Llama 3.3 70B Instruct is a highly capable large language model optimized for dialogue, reasoning, and instruction following. As one of the most powerful open-weights models available, it offers performance comparable to proprietary models while allowing for full control over deployment and data. On Baseten, you can deploy Llama 3.3 using the Engine-Builder-LLM for production-grade inference.

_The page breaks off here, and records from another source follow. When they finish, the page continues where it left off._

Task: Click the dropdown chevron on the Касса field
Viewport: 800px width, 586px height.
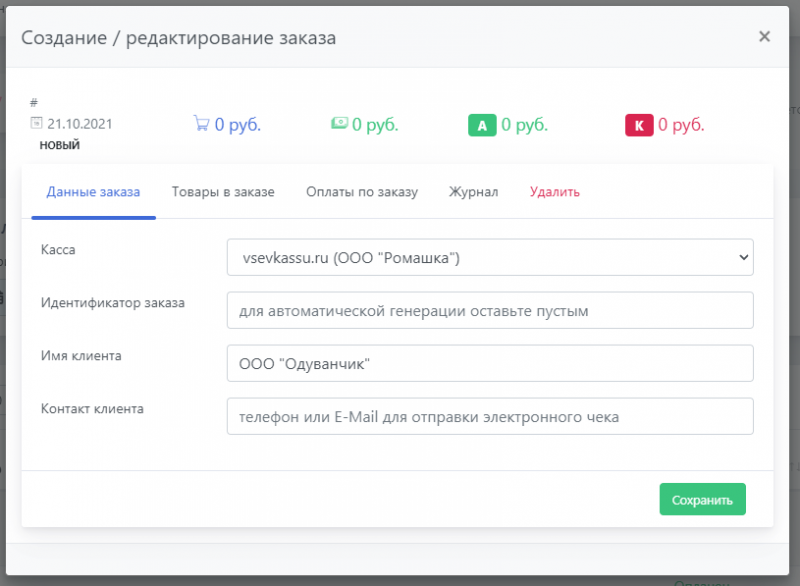Action: pyautogui.click(x=742, y=257)
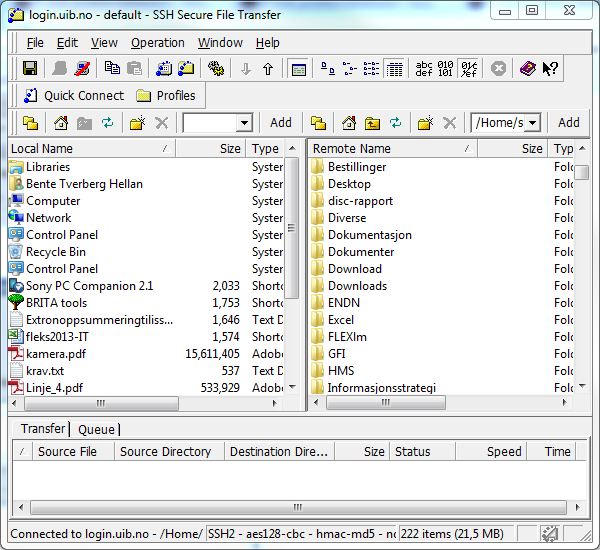
Task: Switch to the Queue tab
Action: tap(96, 429)
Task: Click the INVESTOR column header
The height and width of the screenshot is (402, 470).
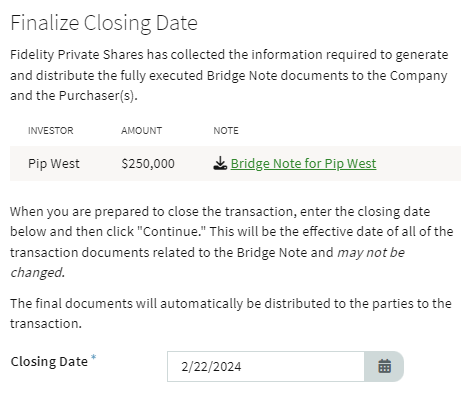Action: click(x=51, y=130)
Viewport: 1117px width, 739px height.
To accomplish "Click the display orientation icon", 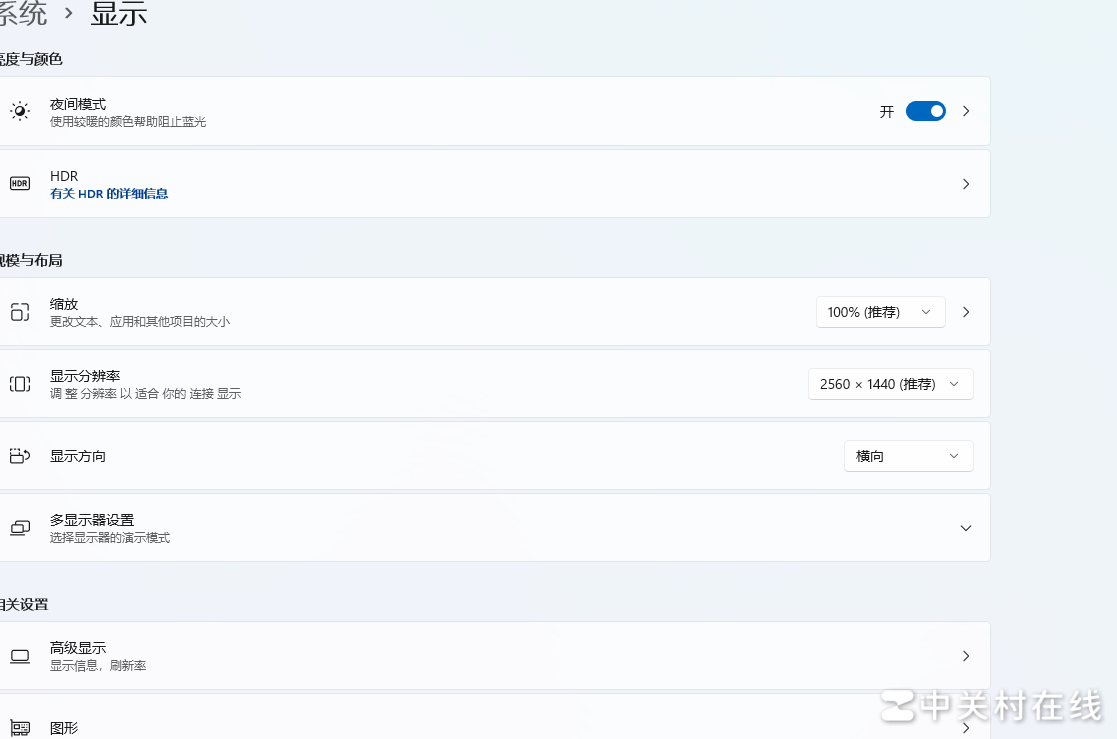I will [20, 456].
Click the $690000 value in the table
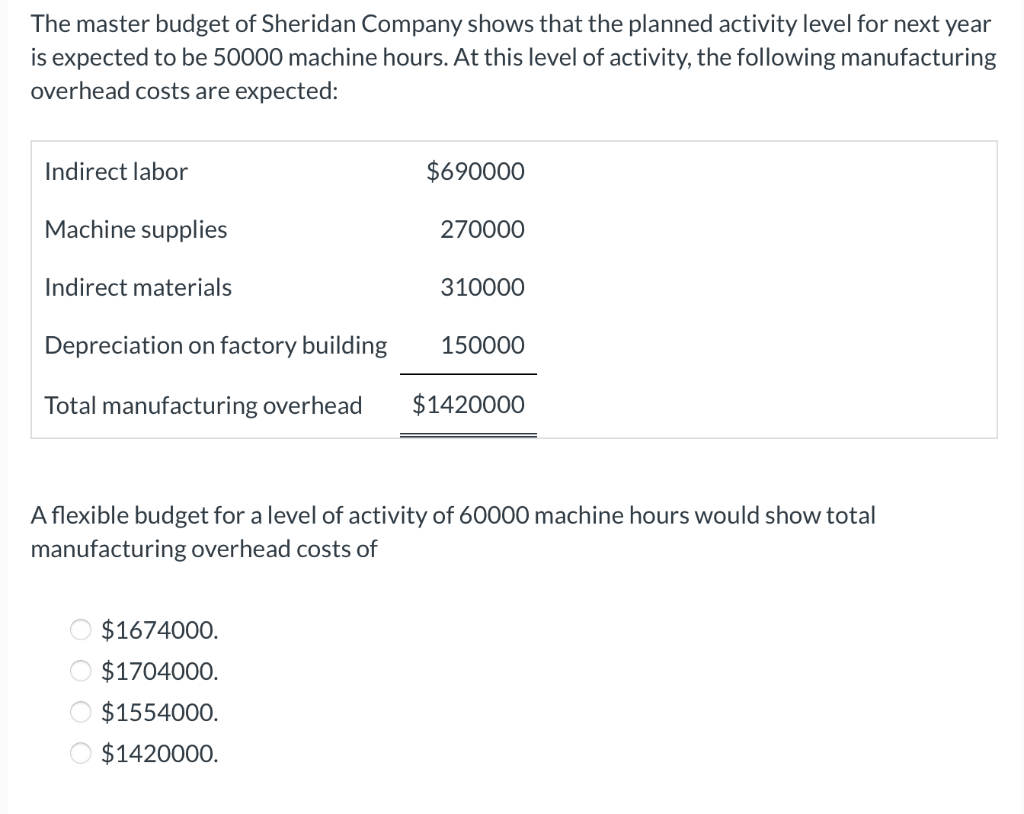The width and height of the screenshot is (1024, 814). coord(477,171)
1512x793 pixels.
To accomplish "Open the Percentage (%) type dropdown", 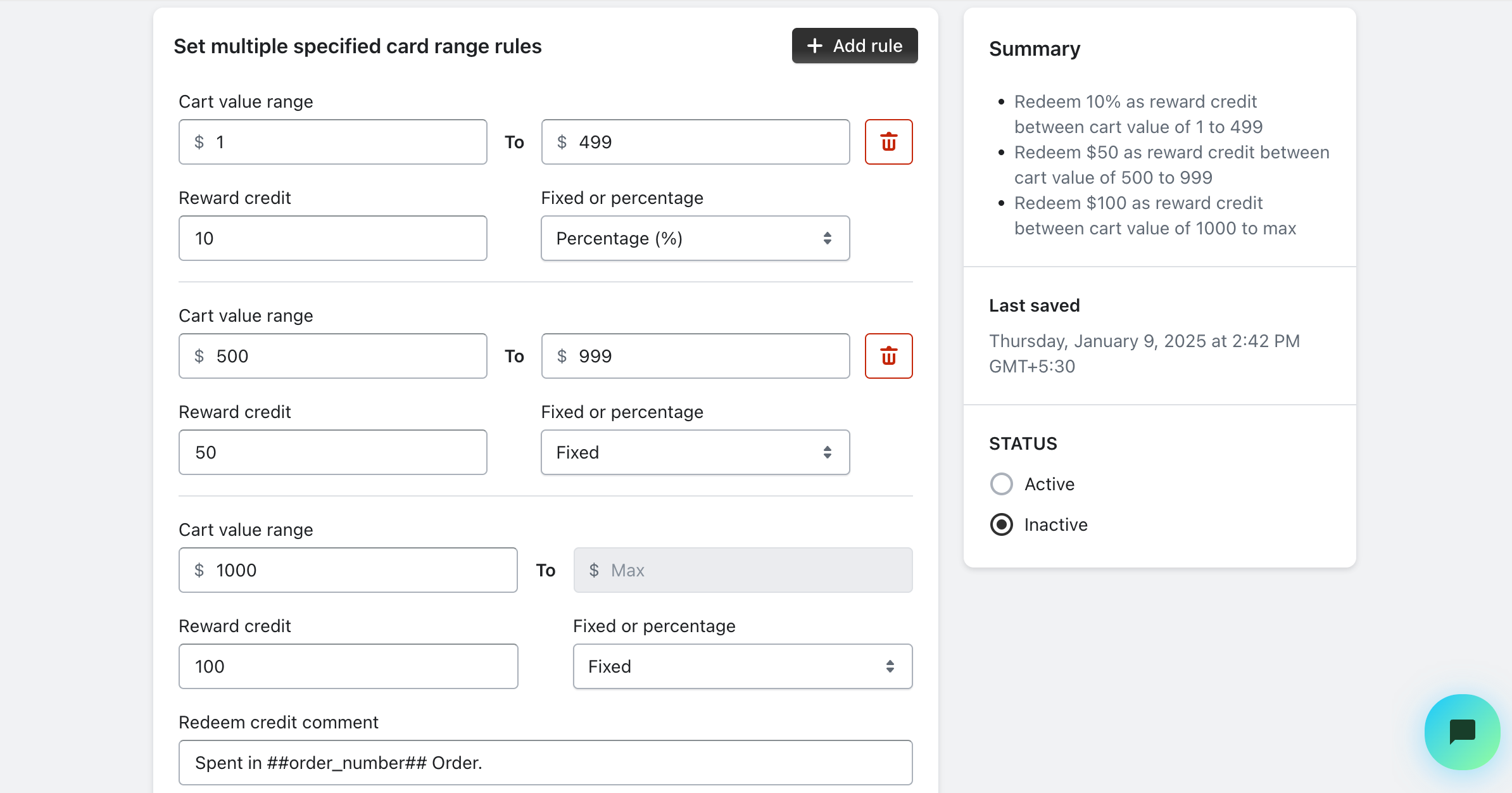I will pyautogui.click(x=695, y=238).
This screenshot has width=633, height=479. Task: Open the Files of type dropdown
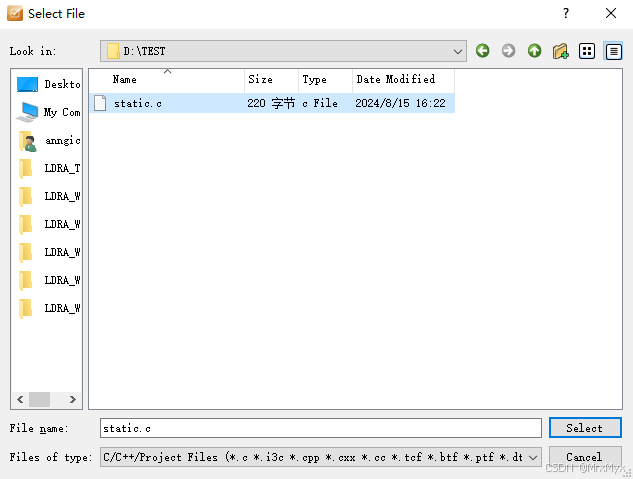533,457
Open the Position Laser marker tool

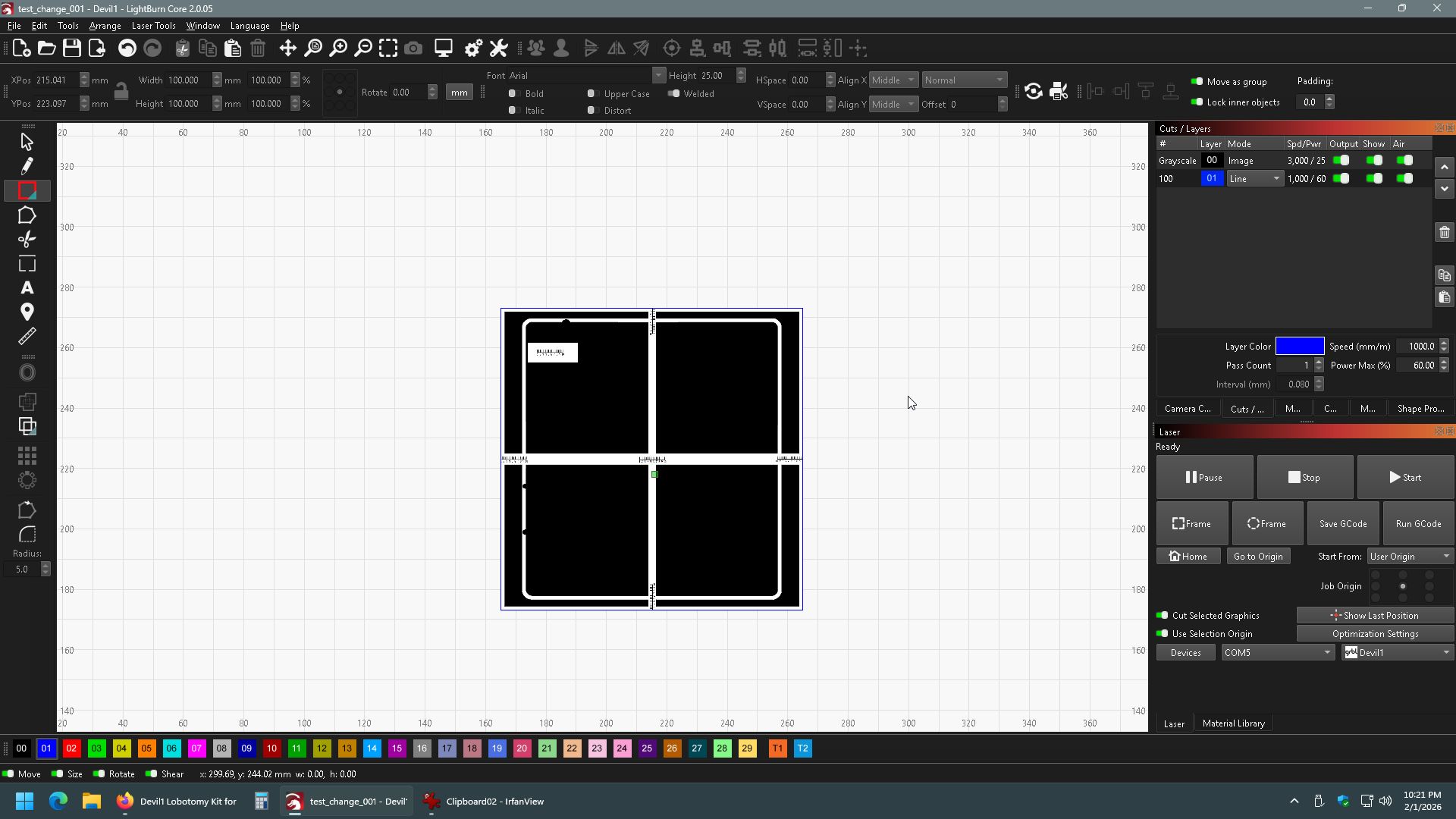tap(27, 312)
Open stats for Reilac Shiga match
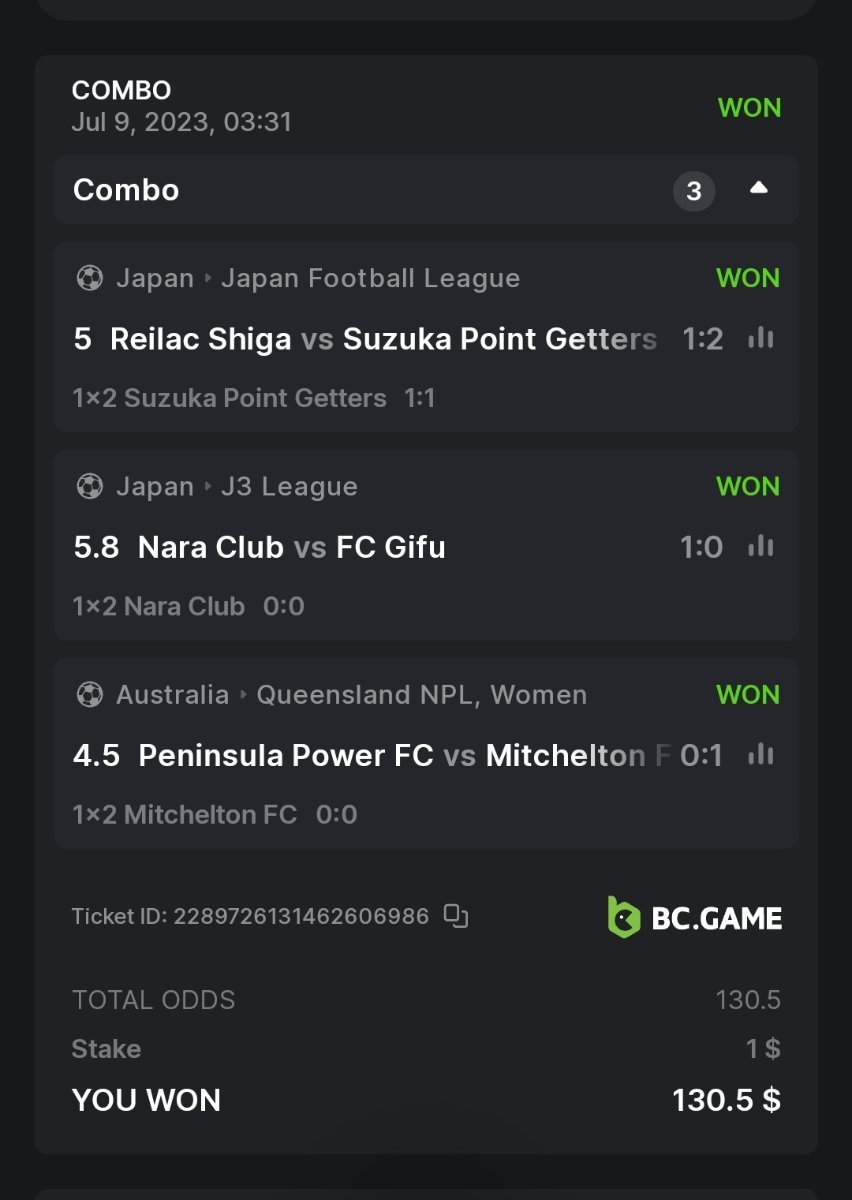852x1200 pixels. click(x=761, y=339)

Deploy Llama 3.3 70B Instruct

Llama 3.3 70B requires significant GPU memory. We recommend an H100 or A100 node with at least two GPUs (using tensor parallelism) to serve the model efficiently with FP8 quantization.

Configuration

The following config.yaml uses the Engine-Builder-LLM to serve Llama 3.3. Note that this is a gated model; you must accept the license on Hugging Face and provide an hf_access_token secret in your Baseten workspace.
model_name: llama-3-3-70b
resources:
  accelerator: H100:2
  cpu: '1'
  memory: 24Gi
  use_gpu: true
secrets:
  hf_access_token: null
trt_llm:
  build:
    checkpoint_repository:
      repo: meta-llama/Llama-3.3-70B-Instruct
      source: HF
    num_builder_gpus: 4
    quantization_type: fp8_kv
    max_seq_len: 131072
    tensor_parallel_count: 2
  runtime:
    enable_chunked_context: true
    request_default_max_tokens: 131072
Deploy the model with:
truss push

Run inference

Llama 3.3 on Engine-Builder-LLM provides a full OpenAI-compatible API, including support for streaming and tool calling.
from openai import OpenAI
import os

client = OpenAI(
    api_key=os.environ['BASETEN_API_KEY'],
    base_url="https://model-{MODEL_ID}.api.baseten.co/environments/production/sync/v1"
)

response = client.chat.completions.create(
    model="llama-3-3",
    messages=[
        {"role": "user", "content": "Explain the significance of the Llama in Inca culture."}
    ],
    max_tokens=1024
)

print(response.choices[0].message.content)

Configuration and tuning

Llama 3.3 70B is a massive model that benefits significantly from hardware-specific optimizations.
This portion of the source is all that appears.